Lo más retador es enganchar al público con una historia que no pueda dejar de ver. Hay que construir preguntas muy bien amarradas y supremamente intensas para no darle opción al espectador. No es que lo vas a querer ver, es que lo vas a tener que ver, porque te estoy planteando una pregunta como si fuera una noticia de vida o muerte. Te tengo en mis manos. Ahora, más te vale que te conteste algo que sirva. Pero mientras te lo contesto, te tengo en mis manos.
¿Hay algún detonante para sus historias?
Siempre es el dolor y la rabia. “La mujer del presidente”, por ejemplo, nació de mi rabia con el sistema penal y penitenciario colombiano. Es una rabia que tengo desde niño, porque conocí las cárceles desde ese momento. Mi mamá trabajaba en ellas, y yo veía el sufrimiento estéril de esos hombres y el de mi mamá tratando de ayudar en un Estado al que no le interesaba. O por ejemplo, “La otra mitad del sol” surgió de mi rabia con el sistema educativo, un sistema mentiroso que te dice cosas que no son verdad, te hace creer que eres profesional, pero no te enseñaron nada, solo te sacaron la plata. Es un sistema de evaluación completamente subjetivo, donde si te pareces al profesor, eres bueno, y si no, eres malo.
¿En su proceso de escritura necesita lectores antes de entregar el guion finalizado?

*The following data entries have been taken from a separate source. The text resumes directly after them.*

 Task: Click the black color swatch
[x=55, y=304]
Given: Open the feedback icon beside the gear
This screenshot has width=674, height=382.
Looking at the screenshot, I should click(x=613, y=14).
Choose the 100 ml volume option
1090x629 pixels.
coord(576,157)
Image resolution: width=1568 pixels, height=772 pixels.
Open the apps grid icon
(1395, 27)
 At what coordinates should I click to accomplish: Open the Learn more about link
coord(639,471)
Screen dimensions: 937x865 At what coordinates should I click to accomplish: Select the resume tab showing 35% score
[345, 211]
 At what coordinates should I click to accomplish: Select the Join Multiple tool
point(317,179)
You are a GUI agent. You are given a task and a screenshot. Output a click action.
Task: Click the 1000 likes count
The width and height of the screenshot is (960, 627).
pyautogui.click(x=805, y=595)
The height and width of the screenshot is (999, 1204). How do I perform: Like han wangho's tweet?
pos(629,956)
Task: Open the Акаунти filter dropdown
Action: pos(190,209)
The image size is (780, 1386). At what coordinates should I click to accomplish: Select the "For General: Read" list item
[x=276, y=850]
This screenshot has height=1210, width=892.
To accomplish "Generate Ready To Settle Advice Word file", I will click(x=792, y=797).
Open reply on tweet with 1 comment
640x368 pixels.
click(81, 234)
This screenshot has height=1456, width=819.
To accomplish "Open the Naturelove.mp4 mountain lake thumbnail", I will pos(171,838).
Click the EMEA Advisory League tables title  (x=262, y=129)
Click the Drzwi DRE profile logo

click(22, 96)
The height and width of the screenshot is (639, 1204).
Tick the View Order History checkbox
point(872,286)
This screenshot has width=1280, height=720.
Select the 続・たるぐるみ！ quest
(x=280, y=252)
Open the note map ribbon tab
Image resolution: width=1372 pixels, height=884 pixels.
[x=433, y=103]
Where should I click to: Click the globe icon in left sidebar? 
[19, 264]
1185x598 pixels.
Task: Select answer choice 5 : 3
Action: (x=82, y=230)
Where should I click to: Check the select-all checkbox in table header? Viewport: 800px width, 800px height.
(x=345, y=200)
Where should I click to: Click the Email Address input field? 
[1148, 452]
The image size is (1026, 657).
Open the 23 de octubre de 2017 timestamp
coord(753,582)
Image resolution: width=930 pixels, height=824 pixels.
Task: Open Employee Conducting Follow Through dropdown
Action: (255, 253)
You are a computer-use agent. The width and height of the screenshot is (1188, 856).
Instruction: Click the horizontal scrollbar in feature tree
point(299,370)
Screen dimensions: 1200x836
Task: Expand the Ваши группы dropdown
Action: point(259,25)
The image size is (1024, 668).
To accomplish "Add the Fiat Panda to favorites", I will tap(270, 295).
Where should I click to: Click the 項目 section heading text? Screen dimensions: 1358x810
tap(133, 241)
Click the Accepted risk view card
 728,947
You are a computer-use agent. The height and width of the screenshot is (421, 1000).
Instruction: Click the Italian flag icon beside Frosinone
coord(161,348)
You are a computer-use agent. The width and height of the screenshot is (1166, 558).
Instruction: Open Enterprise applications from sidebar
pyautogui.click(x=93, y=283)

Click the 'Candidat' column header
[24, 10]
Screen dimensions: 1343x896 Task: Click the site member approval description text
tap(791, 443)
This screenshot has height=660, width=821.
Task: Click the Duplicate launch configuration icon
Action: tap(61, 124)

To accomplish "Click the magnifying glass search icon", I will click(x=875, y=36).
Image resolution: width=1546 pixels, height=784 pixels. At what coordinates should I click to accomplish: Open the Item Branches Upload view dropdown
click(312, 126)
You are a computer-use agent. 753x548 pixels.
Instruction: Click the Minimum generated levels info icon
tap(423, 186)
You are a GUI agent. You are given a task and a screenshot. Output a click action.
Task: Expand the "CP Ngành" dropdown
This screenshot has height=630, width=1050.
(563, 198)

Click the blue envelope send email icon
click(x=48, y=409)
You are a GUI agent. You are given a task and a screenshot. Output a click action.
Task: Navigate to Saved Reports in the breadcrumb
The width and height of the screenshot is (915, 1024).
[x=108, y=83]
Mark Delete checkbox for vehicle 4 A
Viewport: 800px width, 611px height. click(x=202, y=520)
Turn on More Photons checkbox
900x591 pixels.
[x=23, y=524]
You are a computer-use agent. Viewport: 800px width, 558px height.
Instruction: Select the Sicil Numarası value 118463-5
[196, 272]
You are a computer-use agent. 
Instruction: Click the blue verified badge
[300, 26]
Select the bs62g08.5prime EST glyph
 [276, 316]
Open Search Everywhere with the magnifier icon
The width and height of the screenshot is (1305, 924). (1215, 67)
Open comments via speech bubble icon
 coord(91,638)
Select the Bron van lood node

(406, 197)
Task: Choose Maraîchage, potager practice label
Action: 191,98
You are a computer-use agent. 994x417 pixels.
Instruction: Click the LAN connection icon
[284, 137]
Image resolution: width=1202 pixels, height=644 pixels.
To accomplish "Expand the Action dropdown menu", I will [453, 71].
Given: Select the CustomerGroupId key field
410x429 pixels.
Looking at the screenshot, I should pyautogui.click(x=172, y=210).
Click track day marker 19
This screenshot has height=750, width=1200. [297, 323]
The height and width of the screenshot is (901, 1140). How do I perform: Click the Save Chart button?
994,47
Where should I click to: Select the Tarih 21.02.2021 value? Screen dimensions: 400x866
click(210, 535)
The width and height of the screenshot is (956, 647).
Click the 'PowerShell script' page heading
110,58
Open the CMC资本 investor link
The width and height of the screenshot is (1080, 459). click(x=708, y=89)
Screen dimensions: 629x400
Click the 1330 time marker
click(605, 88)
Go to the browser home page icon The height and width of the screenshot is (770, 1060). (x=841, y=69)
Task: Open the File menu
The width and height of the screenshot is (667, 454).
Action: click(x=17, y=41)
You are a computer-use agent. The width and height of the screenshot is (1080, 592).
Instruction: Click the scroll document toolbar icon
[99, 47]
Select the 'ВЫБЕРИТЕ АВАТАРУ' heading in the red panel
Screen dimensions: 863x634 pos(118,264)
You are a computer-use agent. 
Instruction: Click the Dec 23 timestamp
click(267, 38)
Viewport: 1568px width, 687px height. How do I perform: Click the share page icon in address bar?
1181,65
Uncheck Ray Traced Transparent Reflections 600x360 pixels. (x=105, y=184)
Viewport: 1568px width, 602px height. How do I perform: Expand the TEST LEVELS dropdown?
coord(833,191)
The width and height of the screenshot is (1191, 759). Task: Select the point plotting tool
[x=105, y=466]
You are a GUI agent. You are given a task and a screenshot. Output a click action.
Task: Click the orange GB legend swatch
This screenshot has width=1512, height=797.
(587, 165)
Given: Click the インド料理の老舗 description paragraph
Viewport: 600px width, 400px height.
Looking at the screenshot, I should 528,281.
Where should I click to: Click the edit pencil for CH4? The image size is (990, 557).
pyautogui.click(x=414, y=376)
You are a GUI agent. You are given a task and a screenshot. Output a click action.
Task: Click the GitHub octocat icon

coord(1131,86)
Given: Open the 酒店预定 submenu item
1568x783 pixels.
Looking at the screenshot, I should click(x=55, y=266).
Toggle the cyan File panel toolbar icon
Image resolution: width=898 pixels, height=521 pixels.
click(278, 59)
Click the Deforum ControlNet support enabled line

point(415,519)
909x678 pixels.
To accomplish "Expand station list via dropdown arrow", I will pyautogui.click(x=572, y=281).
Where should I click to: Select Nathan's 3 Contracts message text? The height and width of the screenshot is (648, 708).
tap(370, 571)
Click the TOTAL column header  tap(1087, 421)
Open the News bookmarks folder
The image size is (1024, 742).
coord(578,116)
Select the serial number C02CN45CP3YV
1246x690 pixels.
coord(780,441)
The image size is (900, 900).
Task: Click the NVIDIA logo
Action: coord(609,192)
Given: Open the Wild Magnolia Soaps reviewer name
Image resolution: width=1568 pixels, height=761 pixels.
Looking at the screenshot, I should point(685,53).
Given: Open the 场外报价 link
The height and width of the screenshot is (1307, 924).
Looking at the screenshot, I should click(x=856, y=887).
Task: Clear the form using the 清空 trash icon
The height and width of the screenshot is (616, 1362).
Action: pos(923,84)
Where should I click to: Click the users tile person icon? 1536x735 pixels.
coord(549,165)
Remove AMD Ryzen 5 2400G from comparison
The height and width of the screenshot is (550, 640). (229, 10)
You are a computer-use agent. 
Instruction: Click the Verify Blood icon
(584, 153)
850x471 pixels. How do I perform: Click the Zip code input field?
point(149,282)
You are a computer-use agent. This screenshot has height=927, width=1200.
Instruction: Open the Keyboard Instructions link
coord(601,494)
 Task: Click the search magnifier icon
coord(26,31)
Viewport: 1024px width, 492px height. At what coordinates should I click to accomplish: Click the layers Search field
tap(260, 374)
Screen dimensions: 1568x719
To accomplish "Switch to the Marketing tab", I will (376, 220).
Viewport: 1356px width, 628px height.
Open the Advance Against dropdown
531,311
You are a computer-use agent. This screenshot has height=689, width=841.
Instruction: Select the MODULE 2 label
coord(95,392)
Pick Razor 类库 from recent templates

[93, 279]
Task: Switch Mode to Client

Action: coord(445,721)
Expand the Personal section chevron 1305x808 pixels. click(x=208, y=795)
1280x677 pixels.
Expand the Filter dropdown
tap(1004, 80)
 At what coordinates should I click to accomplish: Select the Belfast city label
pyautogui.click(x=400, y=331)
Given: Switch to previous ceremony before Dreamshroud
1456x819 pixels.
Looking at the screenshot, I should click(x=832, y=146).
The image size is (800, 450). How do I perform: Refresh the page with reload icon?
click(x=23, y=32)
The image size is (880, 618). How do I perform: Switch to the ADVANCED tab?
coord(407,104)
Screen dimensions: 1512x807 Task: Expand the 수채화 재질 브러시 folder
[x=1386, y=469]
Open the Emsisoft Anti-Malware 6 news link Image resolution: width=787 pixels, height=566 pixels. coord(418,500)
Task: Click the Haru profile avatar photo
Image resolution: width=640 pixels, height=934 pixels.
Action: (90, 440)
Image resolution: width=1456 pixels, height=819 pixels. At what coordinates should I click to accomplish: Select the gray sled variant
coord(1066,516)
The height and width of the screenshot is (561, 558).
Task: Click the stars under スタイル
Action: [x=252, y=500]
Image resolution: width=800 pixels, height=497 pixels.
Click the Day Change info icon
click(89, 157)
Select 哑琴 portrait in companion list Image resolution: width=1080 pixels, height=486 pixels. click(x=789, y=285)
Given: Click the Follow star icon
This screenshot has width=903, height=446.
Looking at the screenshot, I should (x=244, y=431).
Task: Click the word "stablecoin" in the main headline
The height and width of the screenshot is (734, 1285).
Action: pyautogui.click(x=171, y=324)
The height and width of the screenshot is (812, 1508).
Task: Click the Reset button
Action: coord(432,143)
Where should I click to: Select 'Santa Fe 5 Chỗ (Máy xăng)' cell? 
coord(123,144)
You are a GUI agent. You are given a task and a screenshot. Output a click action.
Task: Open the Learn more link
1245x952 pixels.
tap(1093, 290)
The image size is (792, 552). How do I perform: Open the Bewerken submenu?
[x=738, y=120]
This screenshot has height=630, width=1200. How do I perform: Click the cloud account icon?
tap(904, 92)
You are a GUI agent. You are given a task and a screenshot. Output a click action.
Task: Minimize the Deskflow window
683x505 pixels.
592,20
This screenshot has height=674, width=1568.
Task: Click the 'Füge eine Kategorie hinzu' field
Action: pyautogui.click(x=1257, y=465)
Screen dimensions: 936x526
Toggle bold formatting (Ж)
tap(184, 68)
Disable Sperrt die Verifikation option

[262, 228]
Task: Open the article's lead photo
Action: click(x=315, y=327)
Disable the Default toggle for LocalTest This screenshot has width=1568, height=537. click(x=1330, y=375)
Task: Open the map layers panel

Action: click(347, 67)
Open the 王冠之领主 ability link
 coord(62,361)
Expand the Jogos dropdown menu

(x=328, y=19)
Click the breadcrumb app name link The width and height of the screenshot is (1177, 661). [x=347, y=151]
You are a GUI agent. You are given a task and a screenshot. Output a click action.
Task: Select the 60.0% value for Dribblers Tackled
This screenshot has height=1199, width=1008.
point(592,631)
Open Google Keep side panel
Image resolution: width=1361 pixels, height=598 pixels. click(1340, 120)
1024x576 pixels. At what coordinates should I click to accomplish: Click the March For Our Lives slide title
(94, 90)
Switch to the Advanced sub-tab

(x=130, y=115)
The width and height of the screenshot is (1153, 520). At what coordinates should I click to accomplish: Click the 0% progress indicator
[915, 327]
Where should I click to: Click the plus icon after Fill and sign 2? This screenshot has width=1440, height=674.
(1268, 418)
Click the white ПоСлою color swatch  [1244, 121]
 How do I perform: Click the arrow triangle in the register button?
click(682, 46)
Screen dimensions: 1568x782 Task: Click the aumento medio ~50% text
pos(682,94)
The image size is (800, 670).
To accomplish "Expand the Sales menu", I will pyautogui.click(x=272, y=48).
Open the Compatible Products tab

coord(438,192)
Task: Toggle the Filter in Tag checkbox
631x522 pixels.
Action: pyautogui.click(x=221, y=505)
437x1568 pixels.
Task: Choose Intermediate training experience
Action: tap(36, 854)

Necesito un lector honesto, no que me lea y me destruya, porque nadie funciona a las patadas. Al lector no hay que preguntarle si le gustó o no. Eso es un gran error que tenemos los escritores: esperar que nos digan si les gustó o no. La pregunta que uno le debe hacer a un lector honesto es: ¿qué leíste? Y si te dice lo que tú querías decir, entonces eso está bien escrito. No sé si lindo o no, eso ya es otra consideración. En vez de escribir bien, los colombianos preferimos escribir lindo.
¿Cómo ha visto los cambios en la industria a través del tiempo?
En Colombia, la llegada de los canales privados cambió la narrativa televisiva. Antes había una multiplicidad de voces y estilos, lo que permitió el surgimiento de producciones como “Betty la fea” y “Café con aroma de mujer”, que tuvieron un gran impacto en América Latina, pero cuando entraron los canales privados se homogeneizó la competencia y cambiaron las prioridades. Ya no se trataba solo de la calidad de las historias, sino también de los valores de programación. Una novela podía ser mala, pero si estaba bien programada, funcionaba. Todo esto llevó a que Colombia dejara de escribir historias para sí misma y empezara a hacerlo para el mercado internacional, especialmente para el US Hispanic —es decir, México y los hispanoparlantes en Estados Unidos—. Se abandonó lo que nos hacía singulares para adaptarnos a un modelo comercial impuesto desde afuera.